Several factors contributed to the deficit, he said.
"The bottom line is, we are still being affected by the (Other Post-Employment Benefits) liability," Smith said. "We carry $1,520,377 in OPEB liability."
Smith said there were several things that helped contribute to the deficit.
"We experienced issues with the Superstorm (Sandy) where we lost a lot of revenue in our child nutrition," Smith said. "We had some spoilage of food and we had a few things that negatively impacted us this year."
Officials worked in the spring to correct some of the negative impacts, he said.
"We have been discussing with the West Virginia Department of Education things they see we can do to correct the deficit as quick as possible," Smith said. "We did a reduction in force this year of 15 employees, who were reduced through attrition and the combining of positions."
George said he picked Smith's brain to learn what contributed to the deficit.
"Small counties like Randolph are going to experience deficits on occasion simply because of the student population we have, and the number of schools we operate," George said. "We run into a deficit when we have years that we experience losses due to weather such as Superstorm Sandy.
"Our child nutrition program loses income that we estimated and we also had larger than budgeted expenditures for substitute teachers."
George said the board currently employs 7.8 teachers above the state aid formula.
"In the last four years, Randolph County has experienced a loss of approximately 178 students over the period," George said. "As a result of that, we have absorbed the cost of offering the required academic programs that the state requires."

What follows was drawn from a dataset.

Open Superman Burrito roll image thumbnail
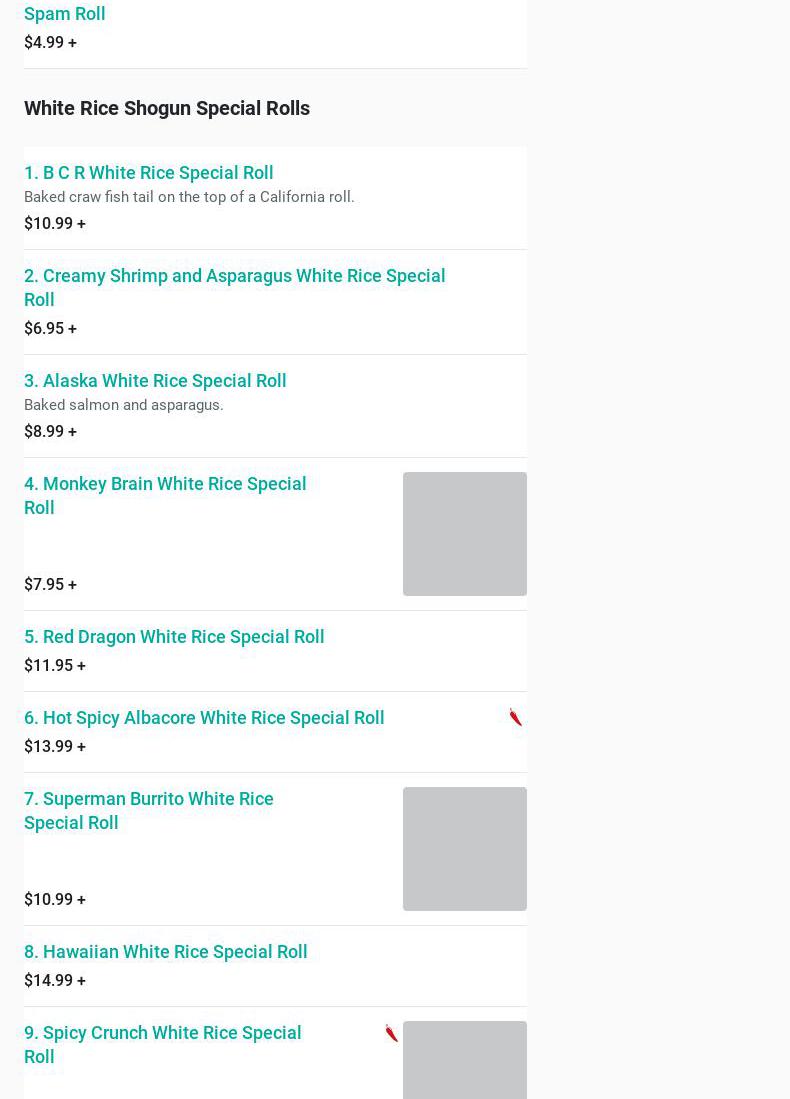Viewport: 790px width, 1099px height. [x=464, y=849]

The completion of School Building Authority projects also contributed to the deficit, George said.
"When you are involved in major SBA projects, sometimes you have to allocate county resources aside from the award to complete things that are unrelated to the projects," he said. "Our Medicaid revenues have decreased and our (Public Employees Insurance Agency) expenses have increased by almost $200,000."
George said those factors alone created a huge chunk of the deficit.
"We are very lucky to have the (West Virginia Department of Education) working with us," George said. "In small counties, these things just happen occasionally. We have initiated a plan to turn this around."
Also during Thursday's meeting, board members approved a drop-out prevention grant application to be filed with the WVDE. The grant would provide $100,000 funding for three years.
"It is designed to help freshman students who are struggling in math or English 9," Donna Simmons, director of special education, said. "Students can check out a laptop to work on the Odyssey program and can take a test in the summer to earn recovery credits. It gives us an extra teacher to be able to start those students over again."
Simmons said a freshman orientation component is also built into the program to help them feel welcome.
The next regular meeting of the Randolph County Board of Education is slated for 6 p.m. Oct. 7 at the board office.